> _Your task_:
For the records below, output each line exactly as it appears, from the first through the line with "Las Leonas vencieron".

> _Data_:

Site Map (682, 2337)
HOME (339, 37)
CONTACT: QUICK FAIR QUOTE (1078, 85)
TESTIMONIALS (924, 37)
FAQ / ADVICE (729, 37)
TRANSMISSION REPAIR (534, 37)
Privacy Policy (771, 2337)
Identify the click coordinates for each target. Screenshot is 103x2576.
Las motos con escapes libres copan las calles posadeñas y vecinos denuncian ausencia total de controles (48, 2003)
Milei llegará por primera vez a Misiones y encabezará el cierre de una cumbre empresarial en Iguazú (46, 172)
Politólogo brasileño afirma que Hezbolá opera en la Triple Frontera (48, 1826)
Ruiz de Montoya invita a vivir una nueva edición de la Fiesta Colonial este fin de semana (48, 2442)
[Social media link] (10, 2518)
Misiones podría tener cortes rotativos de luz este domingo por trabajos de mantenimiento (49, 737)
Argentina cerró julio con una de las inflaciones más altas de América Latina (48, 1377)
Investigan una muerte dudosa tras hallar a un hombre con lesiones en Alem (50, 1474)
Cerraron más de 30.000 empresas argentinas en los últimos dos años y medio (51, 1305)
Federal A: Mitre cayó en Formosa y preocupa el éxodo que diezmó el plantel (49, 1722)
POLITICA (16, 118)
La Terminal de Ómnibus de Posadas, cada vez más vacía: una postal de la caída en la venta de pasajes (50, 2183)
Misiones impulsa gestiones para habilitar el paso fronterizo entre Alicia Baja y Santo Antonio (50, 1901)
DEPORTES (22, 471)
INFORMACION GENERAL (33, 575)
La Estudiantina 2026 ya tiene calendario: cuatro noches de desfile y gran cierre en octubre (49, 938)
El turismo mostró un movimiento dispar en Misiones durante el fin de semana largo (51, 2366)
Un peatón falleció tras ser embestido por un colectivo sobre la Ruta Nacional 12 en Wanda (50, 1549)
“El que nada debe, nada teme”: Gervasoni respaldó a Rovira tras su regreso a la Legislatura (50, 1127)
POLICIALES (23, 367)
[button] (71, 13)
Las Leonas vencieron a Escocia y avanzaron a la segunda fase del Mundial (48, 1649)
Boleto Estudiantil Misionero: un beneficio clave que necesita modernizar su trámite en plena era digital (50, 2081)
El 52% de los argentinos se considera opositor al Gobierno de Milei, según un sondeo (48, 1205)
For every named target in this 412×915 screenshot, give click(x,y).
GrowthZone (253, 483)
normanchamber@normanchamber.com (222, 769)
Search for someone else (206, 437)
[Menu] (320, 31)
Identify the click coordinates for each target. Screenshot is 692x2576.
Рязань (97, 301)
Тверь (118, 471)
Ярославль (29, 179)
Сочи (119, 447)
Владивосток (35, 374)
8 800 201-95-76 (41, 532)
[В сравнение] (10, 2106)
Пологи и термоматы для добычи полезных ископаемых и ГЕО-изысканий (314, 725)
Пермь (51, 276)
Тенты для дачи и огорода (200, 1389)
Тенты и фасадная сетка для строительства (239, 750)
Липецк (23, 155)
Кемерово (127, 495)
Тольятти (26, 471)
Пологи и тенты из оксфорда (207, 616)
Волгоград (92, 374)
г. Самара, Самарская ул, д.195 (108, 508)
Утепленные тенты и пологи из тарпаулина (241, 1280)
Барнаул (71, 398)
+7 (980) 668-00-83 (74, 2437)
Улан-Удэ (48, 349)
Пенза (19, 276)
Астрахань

> _The answer_:
Site Map (682, 2337)
HOME (339, 37)
CONTACT: QUICK FAIR QUOTE (1078, 85)
TESTIMONIALS (924, 37)
FAQ / ADVICE (729, 37)
TRANSMISSION REPAIR (534, 37)
Privacy Policy (771, 2337)
Identify the click coordinates for each target. Screenshot is 103x2576.
Las motos con escapes libres copan las calles posadeñas y vecinos denuncian ausencia total de controles (48, 2003)
Milei llegará por primera vez a Misiones y encabezará el cierre de una cumbre empresarial en Iguazú (46, 172)
Politólogo brasileño afirma que Hezbolá opera en la Triple Frontera (48, 1826)
Ruiz de Montoya invita a vivir una nueva edición de la Fiesta Colonial este fin de semana (48, 2442)
[Social media link] (10, 2518)
Misiones podría tener cortes rotativos de luz este domingo por trabajos de mantenimiento (49, 737)
Argentina cerró julio con una de las inflaciones más altas de América Latina (48, 1377)
Investigan una muerte dudosa tras hallar a un hombre con lesiones en Alem (50, 1474)
Cerraron más de 30.000 empresas argentinas en los últimos dos años y medio (51, 1305)
Federal A: Mitre cayó en Formosa y preocupa el éxodo que diezmó el plantel (49, 1722)
POLITICA (16, 118)
La Terminal de Ómnibus de Posadas, cada vez más vacía: una postal de la caída en la venta de pasajes (50, 2183)
Misiones impulsa gestiones para habilitar el paso fronterizo entre Alicia Baja y Santo Antonio (50, 1901)
DEPORTES (22, 471)
INFORMACION GENERAL (33, 575)
La Estudiantina 2026 ya tiene calendario: cuatro noches de desfile y gran cierre en octubre (49, 938)
El turismo mostró un movimiento dispar en Misiones durante el fin de semana largo (51, 2366)
Un peatón falleció tras ser embestido por un colectivo sobre la Ruta Nacional 12 en Wanda (50, 1549)
“El que nada debe, nada teme”: Gervasoni respaldó a Rovira tras su regreso a la Legislatura (50, 1127)
POLICIALES (23, 367)
[button] (71, 13)
Las Leonas vencieron a Escocia y avanzaron a la segunda fase del Mundial (48, 1649)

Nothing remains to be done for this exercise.